Die „Klimakanzlerin“ verkommt dabei zur PR-Pose, in der Sache bewegt sich gar nichts. Das bleibt den Aktivisten von „Fridays for Future“ und anderen Umweltschützern natürlich nicht verborgen. Sie haben enttäuscht und wütend auf Merkels Blockade reagiert.
„Das ist doch ein Skandal, was hier passiert“, sagte die 23-jährige deutsche Klimaaktivistin Luisa Neubauer nach dem Gipfeltreffen. Merkel müsse „ihrer eigenen Partei ein bisschen in den Hintern treten“ und sich endlich für eine CO2-Steuer, ein Klimaschutzgesetz und einen schnellen Kohleausstieg stark machen.
Das Umweltbündnis „Climate Action Network“ warf den Bremsern von Sibiu vor, die Sorgen der Bürger vor dem Klimawandel zu ignorieren. „Vor allem Deutschland, das einmal ein Klimavorreiter war, verschließt die Augen vor dem Klimanotstand“, erklärte Verbandsexperte Wendel Trio. Der Appell der jungen Generation sei auf taube Ohren gestoßen, erklärte Grünen-Spitzenkandidatin Ska Keller.
Deutschland auf der Seite der Klimasünder
Dabei haben sich immerhin acht Staaten der Klima-Initiative von Macron angeschlossen. Der bisher als neoliberal verschrieene Franzose hat die Klimapolitik in seinem neuen Programm für die Europawahl sogar zur obersten Priorität erklärt. Doch während sich Frankreich und die Benelux-Ländern an die Spitze setzen, hat sich Deutschland auf die Seite des Klimasünders Polen geschlagen.
Das hinderte Merkel in Sibiu jedoch nicht daran, mehr „Action“ und schnellere Entscheidungen zu fordern. Statt wie bisher bisher vier Mal im Jahr sollten sich die Staats- und Regierungschefs künftig alle zwei Monate, also sechs Mal im Jahr, treffen. Sie begründete das mit dem Entscheidungsstau in der EU. „Manche Dossiers liegen bei uns ein, zwei, drei, vier Jahre“, sagte sie. „Hier hat der Europäische Rat durchaus eine Verantwortung.“
Vor dem Hintergrund der deutschen Klima-Blockade klingt dies wie Hohn. Immerhin kann Merkel bald beweisen, wie ernst sie es wirklich meint: Am 28. Juni, nur zwei Tage nach der Europawahl, soll es schon den nächsten EU-Gipfel geben – dann beginnt das große Personalgeschacher um den neuen Kommissionschef und andere Topjobs in der EU.

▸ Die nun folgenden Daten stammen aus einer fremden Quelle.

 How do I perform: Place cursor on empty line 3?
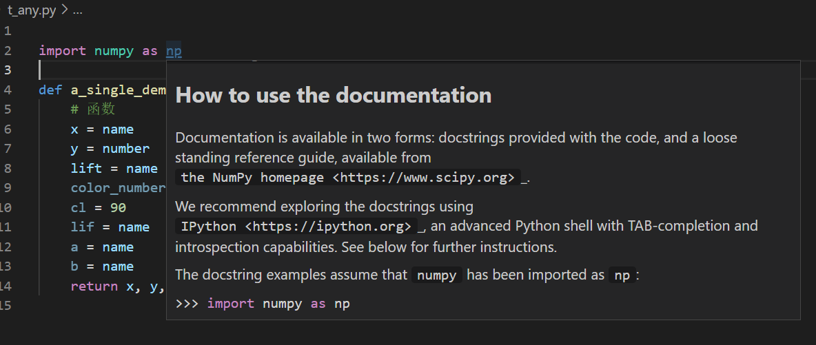tap(103, 70)

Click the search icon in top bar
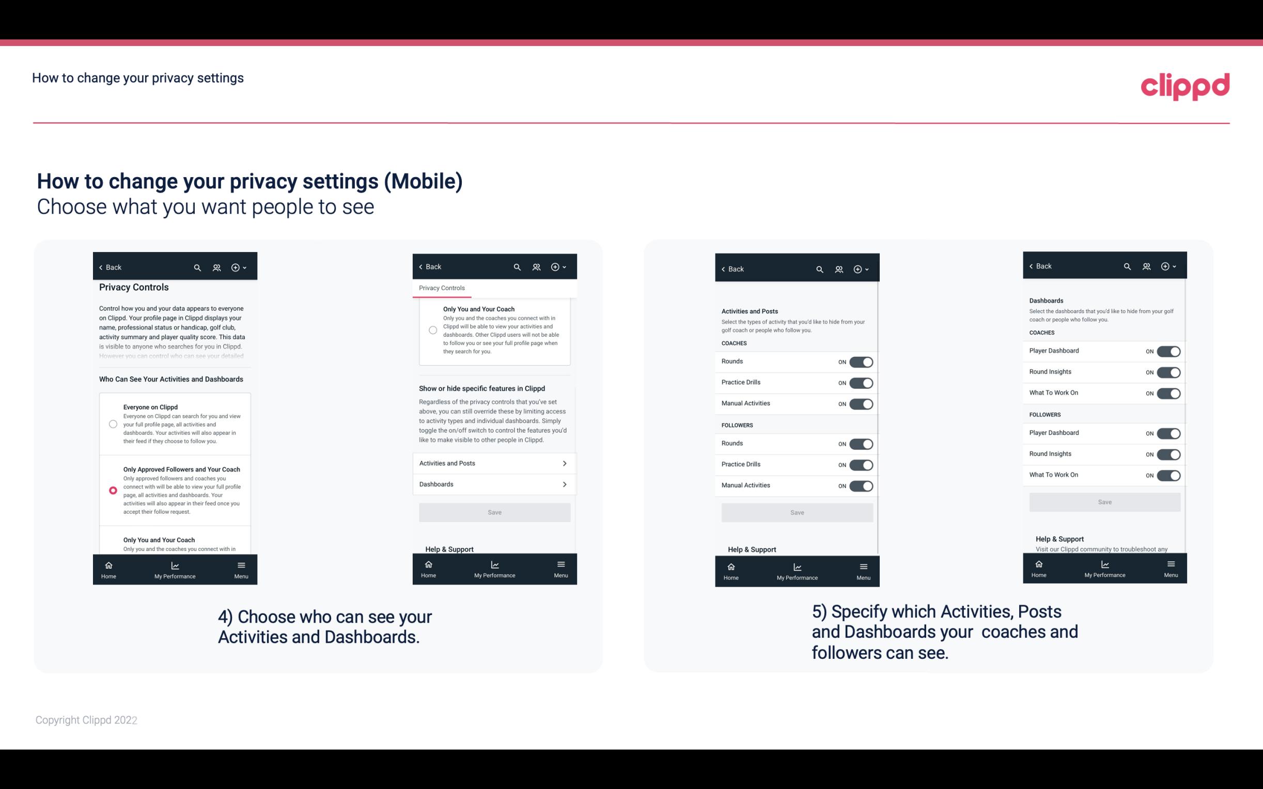click(197, 267)
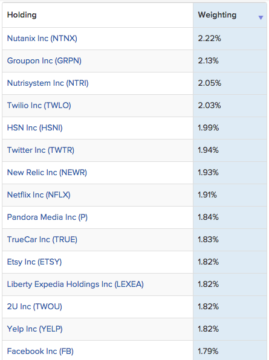Image resolution: width=269 pixels, height=360 pixels.
Task: Open Netflix Inc (NFLX) link
Action: (x=39, y=195)
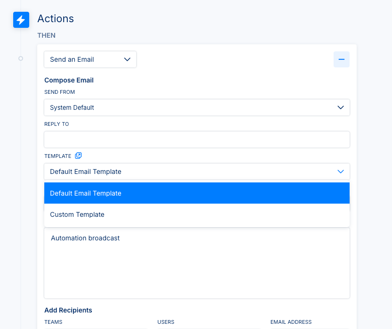Click the small circle step marker
Image resolution: width=392 pixels, height=329 pixels.
pos(21,58)
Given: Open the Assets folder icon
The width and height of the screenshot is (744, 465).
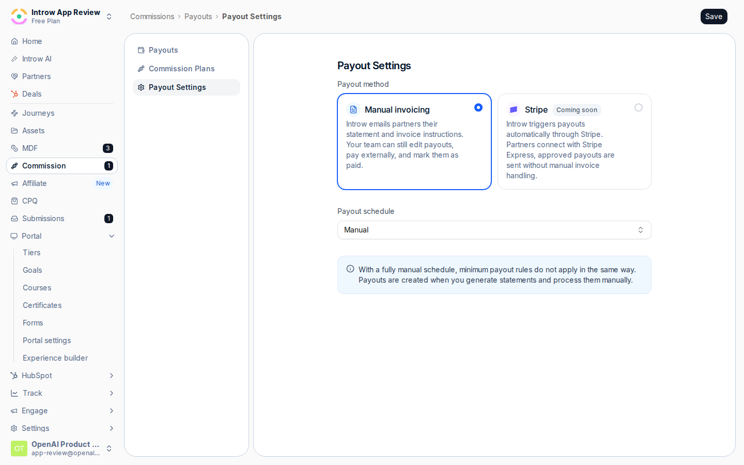Looking at the screenshot, I should 14,131.
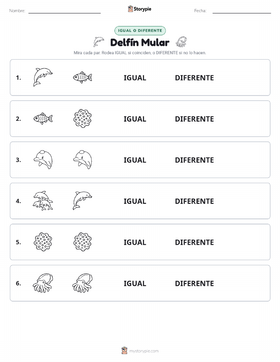Choose IGUAL in row 6
The image size is (280, 362).
point(135,283)
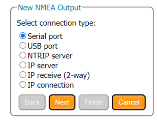Click the 'Serial port' label text
Viewport: 157px width, 120px height.
pos(45,36)
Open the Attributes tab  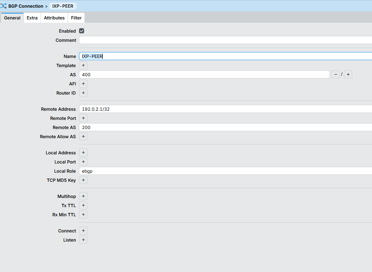coord(54,18)
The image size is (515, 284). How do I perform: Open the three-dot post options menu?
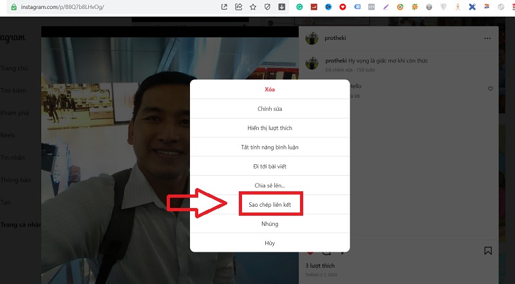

Ende Juni gibt es dann den nächsten regulären EU-Gipfel. Und da will Macron erneut Druck machen – für mehr Klimaschutz. Ob Merkel dann wieder auf der Bremse steht?
taz lesen kann jede:r
Als Genossenschaft gehören wir unseren Leser:innen. Und unser Journalismus ist nicht nur 100 % konzernfrei, sondern auch kostenfrei zugänglich. Texte, die es nicht allen recht machen und Stimmen, die man woanders nicht hört – immer aus Überzeugung und hier auf taz.de ohne Paywall. Unsere Leser:innen müssen nichts bezahlen, wissen aber, dass guter, kritischer Journalismus nicht aus dem Nichts entsteht. Dafür sind wir sehr dankbar. Damit wir auch morgen noch unseren Journalismus machen können, brauchen wir mehr Unterstützung. Unser nächstes Ziel: 40.000 – und mit Ihrer Beteiligung können wir es schaffen. Setzen Sie ein Zeichen für die taz und für die Zukunft unseres Journalismus. Mit nur 5,- Euro sind Sie dabei! Jetzt unterstützen
meistkommentiert
Haftbefehl gegen Netanjahu
Sollte die deutsche Polizei Netanjahu verhaften?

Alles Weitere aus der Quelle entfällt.